ACTIVITY =>
Please copy out all lines of the entries that contain the word "computer".

MATERIAL FOR THIS EXERCISE =>
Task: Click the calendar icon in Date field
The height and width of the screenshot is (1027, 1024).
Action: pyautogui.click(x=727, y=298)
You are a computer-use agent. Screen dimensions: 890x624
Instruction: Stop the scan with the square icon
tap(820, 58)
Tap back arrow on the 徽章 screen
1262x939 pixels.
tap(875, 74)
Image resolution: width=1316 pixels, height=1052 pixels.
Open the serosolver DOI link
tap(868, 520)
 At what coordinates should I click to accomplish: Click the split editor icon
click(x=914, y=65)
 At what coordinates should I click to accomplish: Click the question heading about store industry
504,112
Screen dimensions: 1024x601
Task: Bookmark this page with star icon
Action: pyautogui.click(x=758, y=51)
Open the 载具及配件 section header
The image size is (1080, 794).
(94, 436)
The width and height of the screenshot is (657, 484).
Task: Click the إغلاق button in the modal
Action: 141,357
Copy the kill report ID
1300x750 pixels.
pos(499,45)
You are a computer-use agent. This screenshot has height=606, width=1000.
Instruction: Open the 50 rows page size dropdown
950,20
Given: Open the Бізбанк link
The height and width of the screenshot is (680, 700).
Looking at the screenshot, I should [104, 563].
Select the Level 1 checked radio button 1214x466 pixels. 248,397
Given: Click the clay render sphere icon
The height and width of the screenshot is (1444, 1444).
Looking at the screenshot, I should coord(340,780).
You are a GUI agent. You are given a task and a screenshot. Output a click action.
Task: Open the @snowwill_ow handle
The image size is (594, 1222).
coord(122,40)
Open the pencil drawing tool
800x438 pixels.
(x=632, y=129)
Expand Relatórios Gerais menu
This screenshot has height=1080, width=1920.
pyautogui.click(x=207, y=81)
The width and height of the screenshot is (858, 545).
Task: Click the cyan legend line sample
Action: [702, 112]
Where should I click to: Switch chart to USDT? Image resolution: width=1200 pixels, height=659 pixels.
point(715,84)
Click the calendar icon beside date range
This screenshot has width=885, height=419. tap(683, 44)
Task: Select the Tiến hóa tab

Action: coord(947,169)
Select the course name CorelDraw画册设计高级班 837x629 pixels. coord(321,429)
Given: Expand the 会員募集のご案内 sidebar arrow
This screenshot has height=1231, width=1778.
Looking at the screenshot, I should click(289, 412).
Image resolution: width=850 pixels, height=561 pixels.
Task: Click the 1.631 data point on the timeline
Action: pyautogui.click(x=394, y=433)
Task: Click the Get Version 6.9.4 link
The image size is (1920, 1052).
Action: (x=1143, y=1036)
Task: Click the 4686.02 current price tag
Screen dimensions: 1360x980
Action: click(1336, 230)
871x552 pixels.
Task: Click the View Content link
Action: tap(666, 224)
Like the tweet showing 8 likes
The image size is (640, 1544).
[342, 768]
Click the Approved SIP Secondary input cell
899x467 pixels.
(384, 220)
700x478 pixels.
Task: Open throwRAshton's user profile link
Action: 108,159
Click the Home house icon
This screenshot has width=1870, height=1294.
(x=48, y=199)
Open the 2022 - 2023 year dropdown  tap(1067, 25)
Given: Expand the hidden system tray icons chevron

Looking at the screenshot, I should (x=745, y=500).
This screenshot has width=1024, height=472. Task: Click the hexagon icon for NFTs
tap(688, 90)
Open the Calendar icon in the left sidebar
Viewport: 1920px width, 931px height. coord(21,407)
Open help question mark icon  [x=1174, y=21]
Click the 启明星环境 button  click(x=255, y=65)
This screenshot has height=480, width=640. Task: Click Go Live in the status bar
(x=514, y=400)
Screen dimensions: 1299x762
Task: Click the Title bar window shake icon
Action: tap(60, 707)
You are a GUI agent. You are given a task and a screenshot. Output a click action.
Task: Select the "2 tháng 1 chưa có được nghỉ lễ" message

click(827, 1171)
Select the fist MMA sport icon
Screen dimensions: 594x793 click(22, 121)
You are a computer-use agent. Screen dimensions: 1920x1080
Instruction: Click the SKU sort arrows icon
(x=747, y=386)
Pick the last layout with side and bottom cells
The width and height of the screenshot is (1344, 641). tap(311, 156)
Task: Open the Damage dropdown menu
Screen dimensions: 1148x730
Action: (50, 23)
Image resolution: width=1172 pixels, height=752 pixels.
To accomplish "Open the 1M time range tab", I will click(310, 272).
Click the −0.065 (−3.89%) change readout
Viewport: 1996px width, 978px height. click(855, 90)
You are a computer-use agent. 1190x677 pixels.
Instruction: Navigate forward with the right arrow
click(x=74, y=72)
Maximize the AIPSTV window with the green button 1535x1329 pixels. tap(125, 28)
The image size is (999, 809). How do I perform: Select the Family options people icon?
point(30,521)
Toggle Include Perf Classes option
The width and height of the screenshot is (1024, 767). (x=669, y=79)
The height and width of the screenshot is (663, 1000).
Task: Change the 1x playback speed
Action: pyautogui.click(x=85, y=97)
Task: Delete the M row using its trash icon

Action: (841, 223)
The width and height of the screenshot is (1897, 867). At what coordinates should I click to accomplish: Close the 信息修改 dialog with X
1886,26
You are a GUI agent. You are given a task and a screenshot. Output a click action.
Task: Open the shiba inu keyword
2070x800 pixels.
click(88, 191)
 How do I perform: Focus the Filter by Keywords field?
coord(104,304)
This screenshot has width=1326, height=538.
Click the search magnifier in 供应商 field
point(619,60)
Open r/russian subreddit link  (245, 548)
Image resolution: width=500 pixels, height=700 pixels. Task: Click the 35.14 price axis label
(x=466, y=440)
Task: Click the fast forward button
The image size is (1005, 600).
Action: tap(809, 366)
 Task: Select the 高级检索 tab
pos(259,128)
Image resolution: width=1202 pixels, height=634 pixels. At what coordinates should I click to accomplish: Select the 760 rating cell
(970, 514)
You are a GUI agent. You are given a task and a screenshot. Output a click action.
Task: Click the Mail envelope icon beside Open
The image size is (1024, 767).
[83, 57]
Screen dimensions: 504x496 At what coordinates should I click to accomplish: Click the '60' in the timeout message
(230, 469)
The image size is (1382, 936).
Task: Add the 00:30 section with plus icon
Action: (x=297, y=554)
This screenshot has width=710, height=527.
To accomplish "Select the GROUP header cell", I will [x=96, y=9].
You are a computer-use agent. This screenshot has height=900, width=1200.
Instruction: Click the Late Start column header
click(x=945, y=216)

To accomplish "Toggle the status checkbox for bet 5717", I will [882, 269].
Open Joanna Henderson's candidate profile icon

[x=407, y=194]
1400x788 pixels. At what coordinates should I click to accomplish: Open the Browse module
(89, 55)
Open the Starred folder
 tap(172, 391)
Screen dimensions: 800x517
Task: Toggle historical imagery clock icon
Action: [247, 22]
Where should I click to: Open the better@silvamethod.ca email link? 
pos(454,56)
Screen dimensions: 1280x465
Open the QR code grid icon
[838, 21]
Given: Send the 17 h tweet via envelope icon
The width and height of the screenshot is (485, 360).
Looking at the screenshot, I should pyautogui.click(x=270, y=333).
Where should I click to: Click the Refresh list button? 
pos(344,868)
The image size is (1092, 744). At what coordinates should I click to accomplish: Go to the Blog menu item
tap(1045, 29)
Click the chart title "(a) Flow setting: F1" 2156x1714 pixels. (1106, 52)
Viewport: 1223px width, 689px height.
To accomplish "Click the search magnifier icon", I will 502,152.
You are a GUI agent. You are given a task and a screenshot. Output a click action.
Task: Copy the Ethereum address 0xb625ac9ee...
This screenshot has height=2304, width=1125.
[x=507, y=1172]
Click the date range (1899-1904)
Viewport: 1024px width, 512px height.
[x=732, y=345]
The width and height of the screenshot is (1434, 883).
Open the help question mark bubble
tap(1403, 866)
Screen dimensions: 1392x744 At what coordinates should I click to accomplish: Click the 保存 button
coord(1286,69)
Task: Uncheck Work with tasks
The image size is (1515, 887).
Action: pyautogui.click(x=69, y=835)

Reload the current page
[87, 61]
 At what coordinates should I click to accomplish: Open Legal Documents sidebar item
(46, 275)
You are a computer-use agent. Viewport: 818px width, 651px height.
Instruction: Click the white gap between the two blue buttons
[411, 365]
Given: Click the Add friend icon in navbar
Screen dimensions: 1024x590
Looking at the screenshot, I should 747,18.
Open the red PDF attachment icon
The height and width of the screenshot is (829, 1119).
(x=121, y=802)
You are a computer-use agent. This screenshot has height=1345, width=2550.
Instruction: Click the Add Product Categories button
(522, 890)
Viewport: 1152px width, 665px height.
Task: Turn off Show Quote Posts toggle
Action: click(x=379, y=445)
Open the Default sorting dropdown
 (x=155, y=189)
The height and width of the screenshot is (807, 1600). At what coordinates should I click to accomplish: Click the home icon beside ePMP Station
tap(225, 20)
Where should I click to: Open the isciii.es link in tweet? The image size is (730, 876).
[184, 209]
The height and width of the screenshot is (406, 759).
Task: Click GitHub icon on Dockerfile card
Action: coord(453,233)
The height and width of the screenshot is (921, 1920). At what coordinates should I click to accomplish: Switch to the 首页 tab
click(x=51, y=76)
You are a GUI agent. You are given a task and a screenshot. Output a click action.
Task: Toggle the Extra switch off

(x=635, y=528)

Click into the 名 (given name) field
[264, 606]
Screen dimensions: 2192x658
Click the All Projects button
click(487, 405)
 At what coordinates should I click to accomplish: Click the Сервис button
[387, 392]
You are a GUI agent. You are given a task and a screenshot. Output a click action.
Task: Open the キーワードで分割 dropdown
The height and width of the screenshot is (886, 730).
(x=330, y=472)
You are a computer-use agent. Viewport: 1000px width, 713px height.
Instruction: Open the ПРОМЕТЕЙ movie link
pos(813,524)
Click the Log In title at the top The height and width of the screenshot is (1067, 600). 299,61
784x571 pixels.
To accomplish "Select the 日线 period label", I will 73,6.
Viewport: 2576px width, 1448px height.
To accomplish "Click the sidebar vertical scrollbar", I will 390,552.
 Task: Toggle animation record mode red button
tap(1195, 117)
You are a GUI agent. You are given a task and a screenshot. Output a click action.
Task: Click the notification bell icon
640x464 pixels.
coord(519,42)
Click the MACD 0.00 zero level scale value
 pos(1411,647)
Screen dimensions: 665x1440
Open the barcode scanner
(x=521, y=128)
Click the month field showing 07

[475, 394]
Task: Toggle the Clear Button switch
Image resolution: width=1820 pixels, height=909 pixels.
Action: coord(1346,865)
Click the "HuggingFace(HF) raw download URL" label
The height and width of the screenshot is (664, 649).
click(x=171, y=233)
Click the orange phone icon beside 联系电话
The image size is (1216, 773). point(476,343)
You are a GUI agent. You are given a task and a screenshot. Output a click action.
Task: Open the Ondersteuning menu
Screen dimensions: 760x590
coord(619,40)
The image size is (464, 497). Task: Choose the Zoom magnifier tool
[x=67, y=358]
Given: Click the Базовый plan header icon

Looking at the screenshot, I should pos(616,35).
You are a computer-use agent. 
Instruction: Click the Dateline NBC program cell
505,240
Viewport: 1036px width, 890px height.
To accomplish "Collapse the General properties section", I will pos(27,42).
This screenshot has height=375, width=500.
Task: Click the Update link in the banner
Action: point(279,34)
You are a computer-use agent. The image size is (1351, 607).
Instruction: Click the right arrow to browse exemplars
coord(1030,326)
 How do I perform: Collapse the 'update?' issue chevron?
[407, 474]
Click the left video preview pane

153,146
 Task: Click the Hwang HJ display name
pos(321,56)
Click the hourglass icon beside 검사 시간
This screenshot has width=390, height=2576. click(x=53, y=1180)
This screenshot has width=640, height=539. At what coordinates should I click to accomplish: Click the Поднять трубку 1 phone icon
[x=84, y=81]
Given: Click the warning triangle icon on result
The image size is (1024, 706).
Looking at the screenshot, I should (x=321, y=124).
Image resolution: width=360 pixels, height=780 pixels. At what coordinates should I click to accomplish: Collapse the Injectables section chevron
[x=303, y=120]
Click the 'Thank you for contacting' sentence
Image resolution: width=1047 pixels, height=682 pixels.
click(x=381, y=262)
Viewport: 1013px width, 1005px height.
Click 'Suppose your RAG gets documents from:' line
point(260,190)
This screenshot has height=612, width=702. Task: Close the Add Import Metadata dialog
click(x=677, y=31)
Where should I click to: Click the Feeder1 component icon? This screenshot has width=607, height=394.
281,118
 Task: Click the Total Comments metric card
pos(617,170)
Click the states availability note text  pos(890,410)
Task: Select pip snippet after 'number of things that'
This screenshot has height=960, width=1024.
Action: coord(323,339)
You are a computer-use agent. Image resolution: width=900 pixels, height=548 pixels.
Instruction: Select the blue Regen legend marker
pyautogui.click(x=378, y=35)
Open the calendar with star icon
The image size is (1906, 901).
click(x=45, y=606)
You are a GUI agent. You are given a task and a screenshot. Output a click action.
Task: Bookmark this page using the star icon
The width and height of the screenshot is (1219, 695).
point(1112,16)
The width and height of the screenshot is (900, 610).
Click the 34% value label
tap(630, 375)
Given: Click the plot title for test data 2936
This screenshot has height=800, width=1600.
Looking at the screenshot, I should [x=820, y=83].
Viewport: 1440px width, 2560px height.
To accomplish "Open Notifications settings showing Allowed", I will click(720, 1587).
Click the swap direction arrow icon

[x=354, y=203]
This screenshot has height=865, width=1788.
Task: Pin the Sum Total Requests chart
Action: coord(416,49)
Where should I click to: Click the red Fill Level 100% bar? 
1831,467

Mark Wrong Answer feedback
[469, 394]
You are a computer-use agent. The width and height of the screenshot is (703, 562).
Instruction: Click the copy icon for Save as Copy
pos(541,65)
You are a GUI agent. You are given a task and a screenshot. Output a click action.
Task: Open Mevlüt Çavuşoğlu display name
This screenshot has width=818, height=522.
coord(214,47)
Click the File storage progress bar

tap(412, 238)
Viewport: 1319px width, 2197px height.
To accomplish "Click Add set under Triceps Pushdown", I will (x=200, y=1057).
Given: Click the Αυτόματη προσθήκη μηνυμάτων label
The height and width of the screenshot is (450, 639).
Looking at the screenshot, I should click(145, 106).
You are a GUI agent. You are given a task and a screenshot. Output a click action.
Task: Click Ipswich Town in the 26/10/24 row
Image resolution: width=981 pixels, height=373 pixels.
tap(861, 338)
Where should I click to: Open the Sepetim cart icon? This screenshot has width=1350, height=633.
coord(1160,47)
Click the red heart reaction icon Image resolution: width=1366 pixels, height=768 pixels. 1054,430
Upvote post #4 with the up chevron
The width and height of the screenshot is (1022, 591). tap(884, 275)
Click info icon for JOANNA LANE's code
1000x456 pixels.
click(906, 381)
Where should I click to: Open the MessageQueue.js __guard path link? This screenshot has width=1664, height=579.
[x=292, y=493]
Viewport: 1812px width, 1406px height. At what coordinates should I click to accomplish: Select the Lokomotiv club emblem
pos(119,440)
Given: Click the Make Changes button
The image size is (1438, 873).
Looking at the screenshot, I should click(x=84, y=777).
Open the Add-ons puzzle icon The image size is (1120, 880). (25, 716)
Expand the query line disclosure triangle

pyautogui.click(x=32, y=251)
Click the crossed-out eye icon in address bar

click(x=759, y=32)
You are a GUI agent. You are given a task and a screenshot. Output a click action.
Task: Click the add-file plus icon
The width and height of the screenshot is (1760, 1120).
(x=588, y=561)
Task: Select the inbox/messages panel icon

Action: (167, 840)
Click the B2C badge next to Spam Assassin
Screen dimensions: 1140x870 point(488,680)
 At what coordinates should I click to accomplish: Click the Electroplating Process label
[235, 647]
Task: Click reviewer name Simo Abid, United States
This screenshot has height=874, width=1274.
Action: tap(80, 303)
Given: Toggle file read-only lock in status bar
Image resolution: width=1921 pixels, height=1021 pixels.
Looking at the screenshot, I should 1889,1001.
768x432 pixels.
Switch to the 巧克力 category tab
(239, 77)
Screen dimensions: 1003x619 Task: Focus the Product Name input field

YOUR SOLUTION =>
You are a computer-use agent. Screen dimensions: 890x624
You are a computer-use agent. This screenshot has height=606, width=1000.
You are a computer-use agent. Screen dimensions: 1920x1080
You are a computer-use agent. 1190x677 pixels.
You are a computer-use agent. This screenshot has height=900, width=1200.
You are a computer-use agent. Viewport: 818px width, 651px height.
You are a computer-use agent. This screenshot has height=1345, width=2550.
You are a computer-use agent. Viewport: 1000px width, 713px height.
You are a computer-use agent. 
You are a computer-use agent. The image size is (1351, 607).
You are a computer-use agent. Image resolution: width=900 pixels, height=548 pixels.
You are a computer-use agent. The width and height of the screenshot is (703, 562).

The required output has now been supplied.